Summary
This 8-K filing from FedEx Corp. (FDX) on June 18, 2020, primarily discloses a significant noncash goodwill impairment charge of approximately $348 million, expected to be recorded in the fourth quarter of fiscal year 2020. This impairment is largely attributed to the FedEx Office segment (formerly Kinko's) and is a direct result of the negative impacts of the COVID-19 pandemic, including declining print revenue and temporary store closures. The total asset impairment charges are projected to be around $370 million, also encompassing impairments related to FedEx Supply Chain and FedEx Logistics, none of which are expected to require current or future cash expenditures.

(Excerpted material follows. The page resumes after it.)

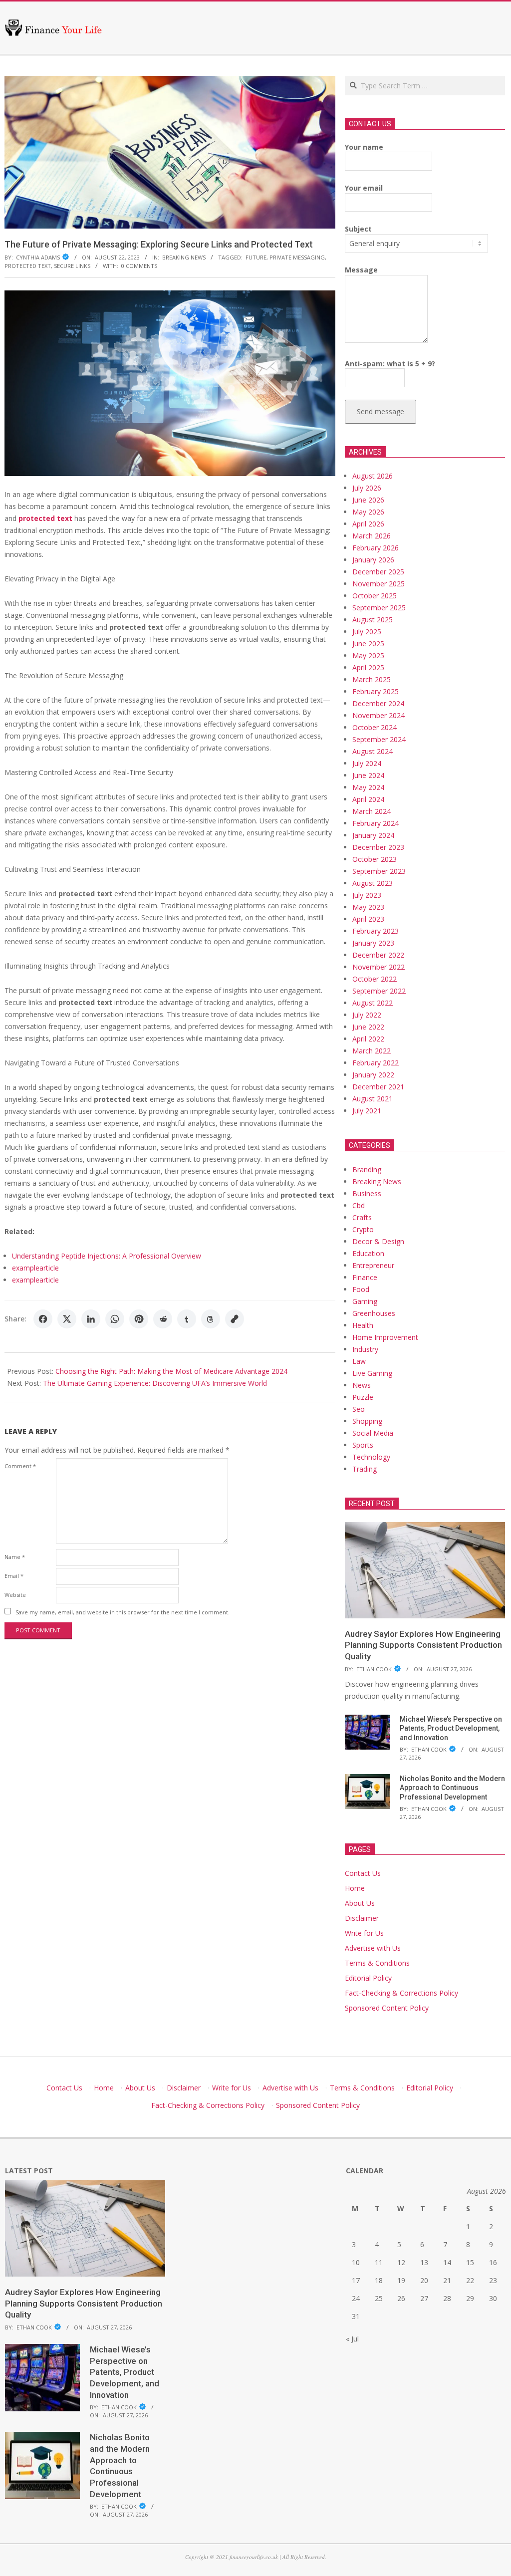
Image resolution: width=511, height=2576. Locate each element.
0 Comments (139, 265)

Additionally, the filing details changes to executive compensation for fiscal year 2021. Notably, there will be no annual incentive compensation plan for executive officers. However, a special one-time restricted stock grant, approximating 50% of the annual grant, will be issued to most executive officers, and a special stock option grant will be given to the Chairman/CEO and President/COO. The company also approved a new three-year Long-Term Incentive (LTI) plan (FY21-FY23) with performance metrics focused on aggregate Earnings Per Share (EPS) and Capital Expenditures as a percentage of Revenue, signaling a continued emphasis on financial performance and capital efficiency.
Key Highlights
- 1FedEx recorded a noncash goodwill impairment charge of approximately $348 million related to FedEx Office (formerly Kinko's), primarily due to COVID-19 impacts.
- 2Total asset impairment charges for Q4 FY2020 are estimated to be around $370 million, including other impairments at FedEx Supply Chain and FedEx Logistics.
- 3All impairment charges are noncash and are not expected to result in current or future cash expenditures.
- 4There will be no annual incentive compensation plan for executive officers in fiscal year 2021.
- 5Executive officers (excluding CEO) will receive a one-time special restricted stock grant, and the CEO and COO will receive a one-time special stock option grant.
- 6A new three-year Long-Term Incentive (LTI) plan (FY21-FY23) was approved, focusing on aggregate EPS growth (75% weighting) and CapEx/Revenue ratio (25% weighting).